Go语言编程笔记10：使用共享变量实现并发（续）

2021年11月26日 1609点热度 0人点赞 0条评论

本篇笔记是Go语言编程笔记9：使用共享变量实现并发的补充，将以一个《Go程序设计语言》中列举的一个函数缓存示例为基础进一步阐述如何使用并发来解决实际问题，以及说明goroutine和操作系统线程的区别。

函数缓存

所谓的函数缓存，就是对某些极其耗费时间或计算资源的函数调用进行缓存，如果系统中需要再次进行相同调用，直接返回缓存的结果，以达到节省时间或者计算资源的目的。
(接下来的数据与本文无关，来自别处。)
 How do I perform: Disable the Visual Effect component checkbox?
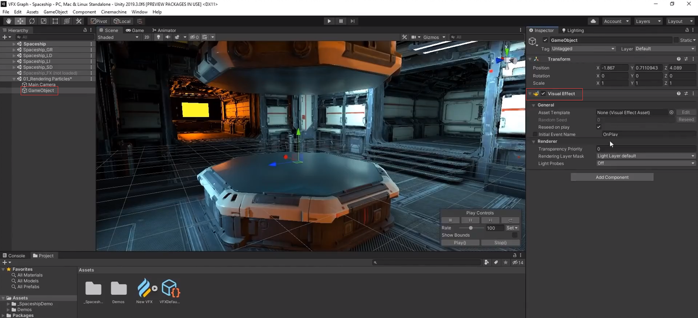(x=543, y=94)

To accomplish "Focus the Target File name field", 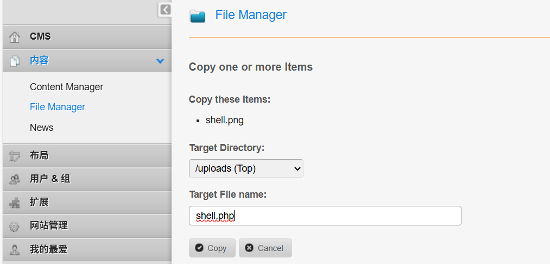I will 325,216.
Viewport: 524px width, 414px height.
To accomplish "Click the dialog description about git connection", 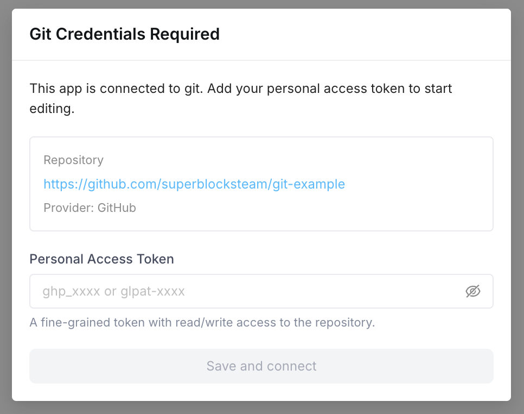I will coord(240,98).
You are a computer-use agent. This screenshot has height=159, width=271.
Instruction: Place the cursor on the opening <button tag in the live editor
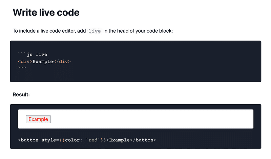click(x=28, y=140)
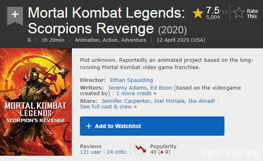Open the 131 user reviews
This screenshot has width=263, height=161.
click(x=91, y=152)
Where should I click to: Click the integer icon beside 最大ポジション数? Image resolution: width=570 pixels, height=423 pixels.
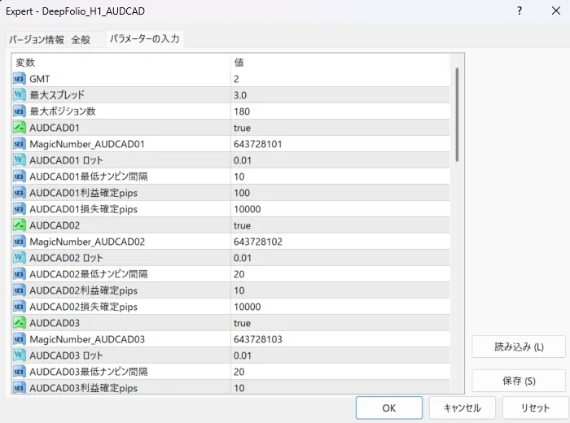tap(20, 111)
以下的代码为参考《Go程序设计语言》中的示例后编写。

首先我们先确定需要缓存的函数：

func getUrlBody(url string) (interface{}, error) {
    resp, err := http.Get(url)
    if err != nil {
        return nil, err
    }
    defer resp.Body.Close()
    return ioutil.ReadAll(resp.Body)
}

这是一个简单的通过网络获取http返回报文内容的函数，可以看做是一个比较消耗时间的函数，我们接下来利用函数缓存机制来缓存其调用结果，以达到提高程序执行效率的目的。

下面看完整代码：

package main

import (
    "fmt"
    "io/ioutil"
    "net/http"
    "time"
)

func getUrlBody(url string) (interface{}, error) {
    resp, err := http.Get(url)
    if err != nil {
        return make([]byte, 0), err
    }
    defer resp.Body.Close()
    return ioutil.ReadAll(resp.Body)
}

type CachedFunc func(string) (interface{}, error)

type CallResult struct {
    respBody interface{} //报文内容
    err      error       //错误
}

type FuncCache struct {
    cf      CachedFunc            //缓存的函数
    results map[string]CallResult //缓存的函数调用结果
}

func (fc *FuncCache) Get(url string) (interface{}, error) {
    result, ok := fc.results[url]
    if !ok {
        respBody, err := fc.cf(url)
        result = CallResult{respBody: respBody, err: err}
        fc.results[url] = result
    }
    return result.respBody, result.err
}

func NewFuncCache(cf CachedFunc) *FuncCache {
    var fc FuncCache
    fc.cf = cf
    fc.results = make(map[string]CallResult)
    return &fc
}

func main() {
    fc := NewFuncCache(getUrlBody)
    urls := []string{"http://baidu.com", "http://bing.com", "http://google.com", "http://baidu.com", "http://bing.com", "http://google.com"}
    for _, url := range urls {
        start := time.Now()
        respBody, err := fc.Get(url)
        usedTime := time.Since(start).Seconds()
        if err == nil {
            fmt.Printf("url:%s, used time:%.2fs, resp length:%d\n", url, usedTime, len(respBody.([]byte)))
        } else {
            fmt.Printf("url:%s, used time:%.2fs, error:%s\n", url, usedTime, err.Error())
        }
    }
    // url:http://baidu.com, used time:0.08s, error:Get "http://baidu.com": read tcp 192.168.1.13:3428->220.181.38.148:80: wsarecv: An existing connection was forcibly closed by the remote host.
    // url:http://bing.com, used time:0.47s, resp length:73874
    // url:http://google.com, used time:21.07s, error:Get "http://google.com": dial tcp 172.217.163.46:80: connectex: A connection attempt failed because the connected party did not properly respond after a period of time, or established connection failed because connected host has failed to respond.
    // url:http://baidu.com, used time:0.00s, error:Get "http://baidu.com": read tcp 192.168.1.13:3428->220.181.38.148:80: wsarecv: An existing connection was forcibly closed by the remote host.
    // url:http://bing.com, used time:0.00s, resp length:73874
    // url:http://google.com, used time:0.00s, error:Get "http://google.com": dial tcp 172.217.163.46:80: connectex: A connection attempt failed because the connected party did not properly respond after a period of time, or established connection failed because connected host has failed to respond.
}

这里构建了一个结构体FuncCache用来缓存函数以及其调用结果，具体的参数和结果映射使用一个map来存储。通过该结构体的Get方法查看网络请求结果时，会检查结果映射是否存在，如果没有就进行缓存。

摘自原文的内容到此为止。